§ DIRECTIONS: Can you update the rows below so that every "Instruction" becomes "Directive", with nothing else changed? Leave the pictures out of your reply.

(Extracted data entries)
------------

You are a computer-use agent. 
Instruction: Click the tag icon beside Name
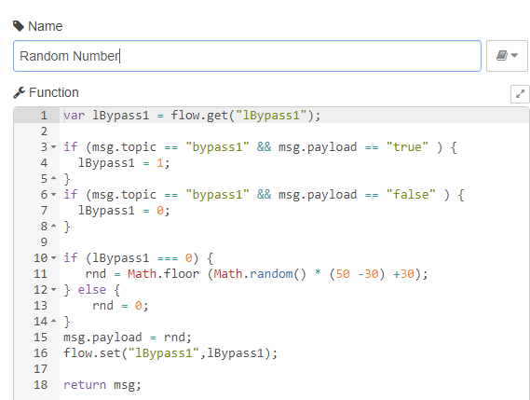19,26
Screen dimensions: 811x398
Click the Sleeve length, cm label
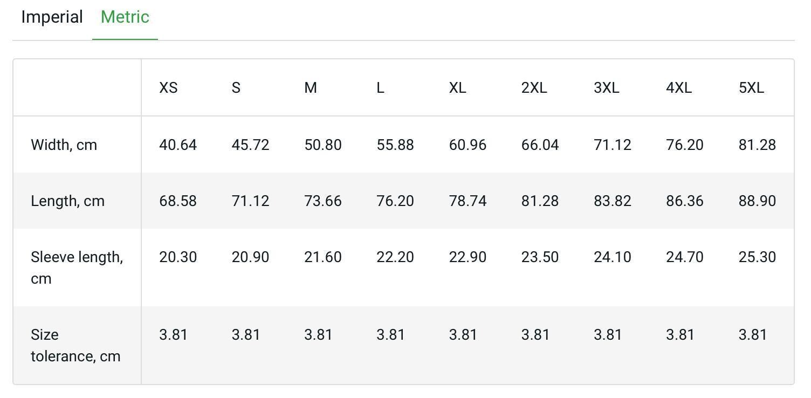[x=77, y=267]
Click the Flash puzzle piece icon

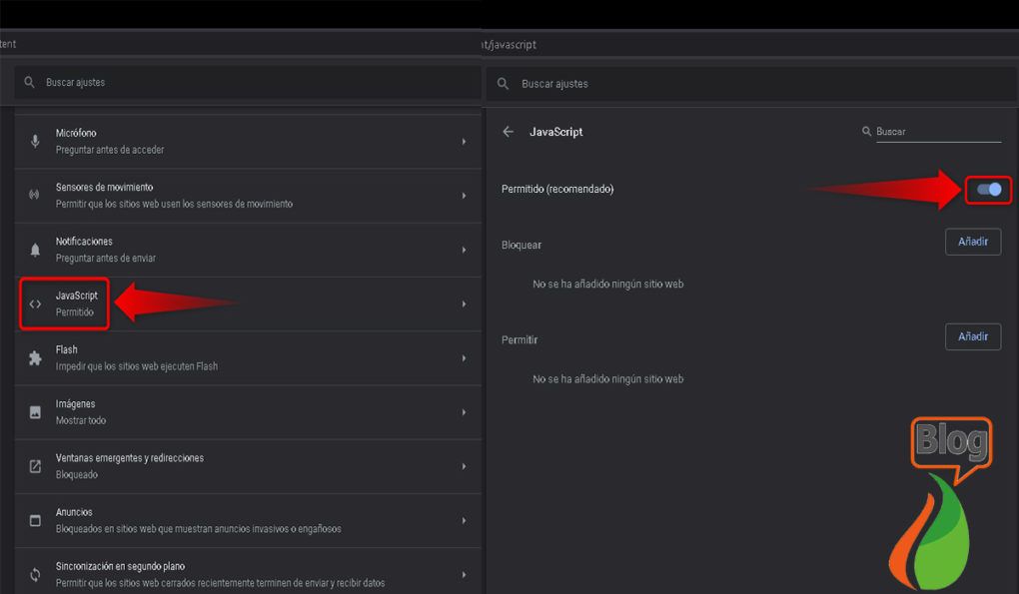[x=36, y=355]
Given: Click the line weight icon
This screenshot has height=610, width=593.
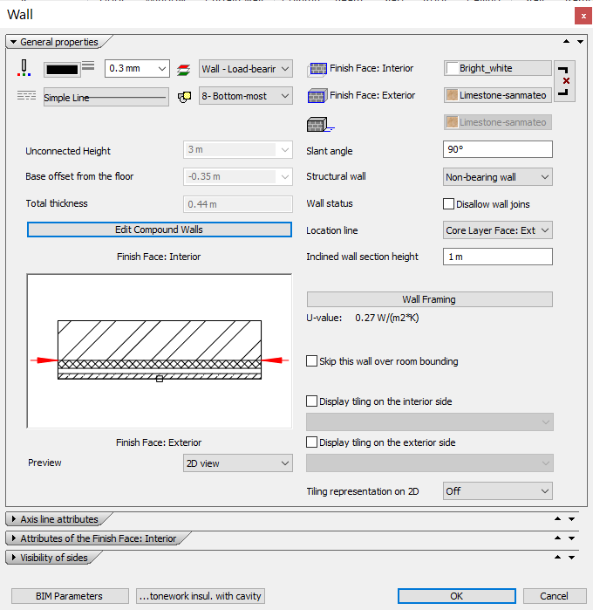Looking at the screenshot, I should 88,67.
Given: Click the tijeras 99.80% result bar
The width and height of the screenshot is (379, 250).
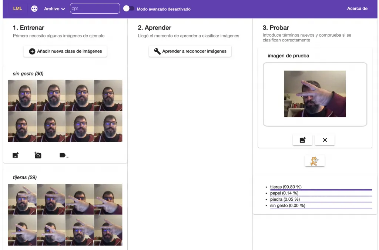Looking at the screenshot, I should click(321, 190).
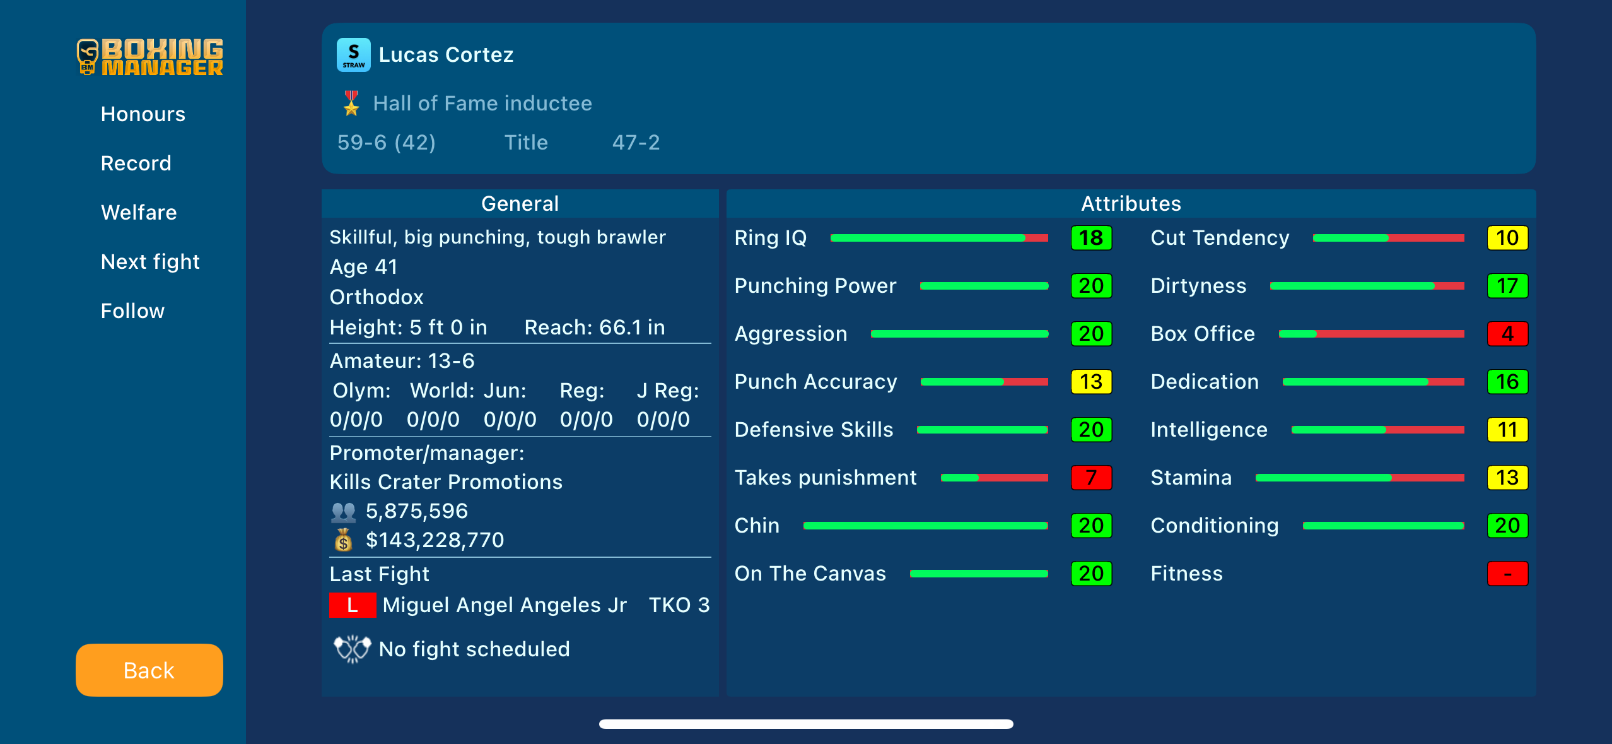Click the Box Office rating bar
This screenshot has width=1612, height=744.
[1371, 334]
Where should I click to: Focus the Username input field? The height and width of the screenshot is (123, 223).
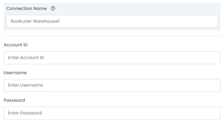pos(112,85)
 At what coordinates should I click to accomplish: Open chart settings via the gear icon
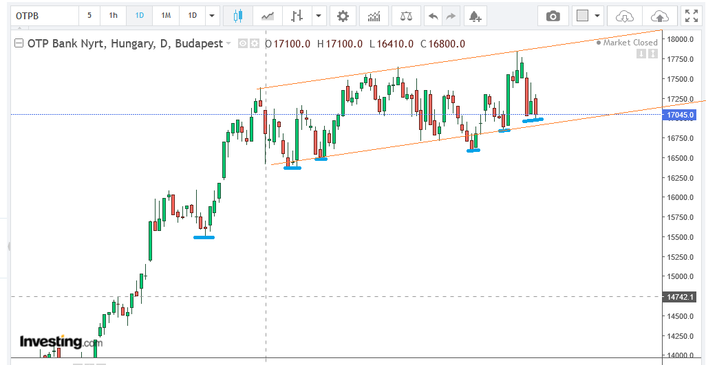click(x=343, y=16)
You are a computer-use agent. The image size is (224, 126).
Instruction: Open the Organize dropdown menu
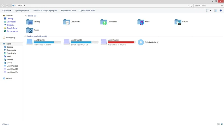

------------

§ FINAL RESULT:
You are a computer-use agent. 
Directive: Click the tag icon beside Name
19,26
Screen dimensions: 811x398
Click the Sleeve length, cm label
[x=77, y=267]
Click the Flash puzzle piece icon

[x=36, y=355]
Given: Click the line weight icon
This screenshot has height=610, width=593.
Looking at the screenshot, I should 88,67.
Given: Click the tijeras 99.80% result bar
The width and height of the screenshot is (379, 250).
Looking at the screenshot, I should click(321, 190).
Click the Box Office rating bar
This screenshot has width=1612, height=744.
[1371, 334]
Where should I click to: Focus the Username input field? The height and width of the screenshot is (123, 223).
pos(112,85)
 At what coordinates should I click to accomplish: Open chart settings via the gear icon
click(x=343, y=16)
You are a computer-use agent. The image size is (224, 126).
Directive: Open the Organize dropdown menu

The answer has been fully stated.